La ricerca condotta presso l’Università di Manchester è stata realizzata su follicoli prelevati da più di 40 uomini, rimasti disponibili dopo il loro autotrapianto. Inizialmente i ricercatori si sono dedicati alla ciclosporina, un principio attivo utilizzato per prevenire il rigetto nei trapianti di organi, cioè quando l’organismo non riconosce come proprio il nuovo organo ricevuto e cerca quindi di distruggerlo attraverso il sistema immunitario. Dopo alcuni esperimenti, si sono accorti che la ciclosporina contribuisce a ridurre l’attività di una proteina (SFRP1) che ha un ruolo centrale nel regolare e bloccare la crescita cellulare in numerosi tessuti, compresi quelli dei follicoli. Il principio attivo porta con sé numerosi effetti collaterali, quindi non sarebbe stato praticabile usarla nelle persone con calvizie senza rischi.
Mantenendo come obiettivo la SFRP1, i ricercatori hanno allora cercato un altro principio attivo in grado di sopprimere l’attività della proteina. Con loro sorpresa hanno notato che il WAY-316606, usato in un farmaco contro l’osteoporosi, faceva al caso loro e riusciva a bloccare SFRP1 ancora meglio della ciclosporina.

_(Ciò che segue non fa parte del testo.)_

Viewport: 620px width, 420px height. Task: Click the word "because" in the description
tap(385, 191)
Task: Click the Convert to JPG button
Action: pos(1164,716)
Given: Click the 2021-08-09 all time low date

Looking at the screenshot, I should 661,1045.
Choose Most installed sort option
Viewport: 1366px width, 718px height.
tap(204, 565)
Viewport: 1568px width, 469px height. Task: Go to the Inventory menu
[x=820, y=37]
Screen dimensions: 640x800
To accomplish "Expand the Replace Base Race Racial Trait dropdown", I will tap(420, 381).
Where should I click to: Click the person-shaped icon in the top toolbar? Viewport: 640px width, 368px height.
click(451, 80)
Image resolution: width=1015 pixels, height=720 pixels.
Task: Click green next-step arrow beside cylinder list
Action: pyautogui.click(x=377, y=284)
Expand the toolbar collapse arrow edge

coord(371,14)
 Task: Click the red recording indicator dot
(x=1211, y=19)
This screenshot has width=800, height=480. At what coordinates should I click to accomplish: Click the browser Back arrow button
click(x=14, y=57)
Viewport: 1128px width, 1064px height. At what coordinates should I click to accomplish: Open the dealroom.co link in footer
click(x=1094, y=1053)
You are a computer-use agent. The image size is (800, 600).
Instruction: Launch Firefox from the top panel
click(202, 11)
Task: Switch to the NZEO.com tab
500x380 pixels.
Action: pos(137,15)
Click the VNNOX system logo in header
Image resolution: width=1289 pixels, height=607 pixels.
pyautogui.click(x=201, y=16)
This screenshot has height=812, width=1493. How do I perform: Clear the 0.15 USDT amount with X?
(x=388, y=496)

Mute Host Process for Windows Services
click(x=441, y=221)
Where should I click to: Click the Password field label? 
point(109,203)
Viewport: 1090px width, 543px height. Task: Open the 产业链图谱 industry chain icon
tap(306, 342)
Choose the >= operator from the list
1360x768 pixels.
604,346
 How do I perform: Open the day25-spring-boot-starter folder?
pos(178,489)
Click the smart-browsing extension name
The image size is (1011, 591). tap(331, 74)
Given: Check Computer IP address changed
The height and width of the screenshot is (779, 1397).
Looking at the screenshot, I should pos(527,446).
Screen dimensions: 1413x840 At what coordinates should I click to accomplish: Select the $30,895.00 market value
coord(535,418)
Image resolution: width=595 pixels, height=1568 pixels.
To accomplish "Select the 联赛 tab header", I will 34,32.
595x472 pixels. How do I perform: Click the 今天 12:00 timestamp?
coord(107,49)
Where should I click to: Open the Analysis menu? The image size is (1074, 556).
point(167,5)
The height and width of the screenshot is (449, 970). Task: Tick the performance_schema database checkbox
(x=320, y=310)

Applicando WAY-316606 nei test in vitro di laboratorio, i ricercatori hanno notato una maggiore attività dei follicoli e di conseguenza una maggiore probabilità di produrre nuovi capelli.
Ora i ricercatori, guidati da Nathan Hawksaw, confidano di proseguire la loro ricerca con un test clinico, in modo da capire se il trattamento possa essere efficace nei pazienti che soffrono di calvizie. Nel caso di esito positivo, tra qualche anno i medici potrebbero avere una nuova soluzione tra quelle disponibili per trattare questa condizione, che per molte persone è causa di forti stress psicologici. Questo non significa però che sia stata trovata una cura unica e universale contro la calvizie: ogni paziente reagisce diversamente e spesso l’unico modo per tenere sotto controllo la perdita di capelli è un approccio che preveda la combinazione di più trattamenti.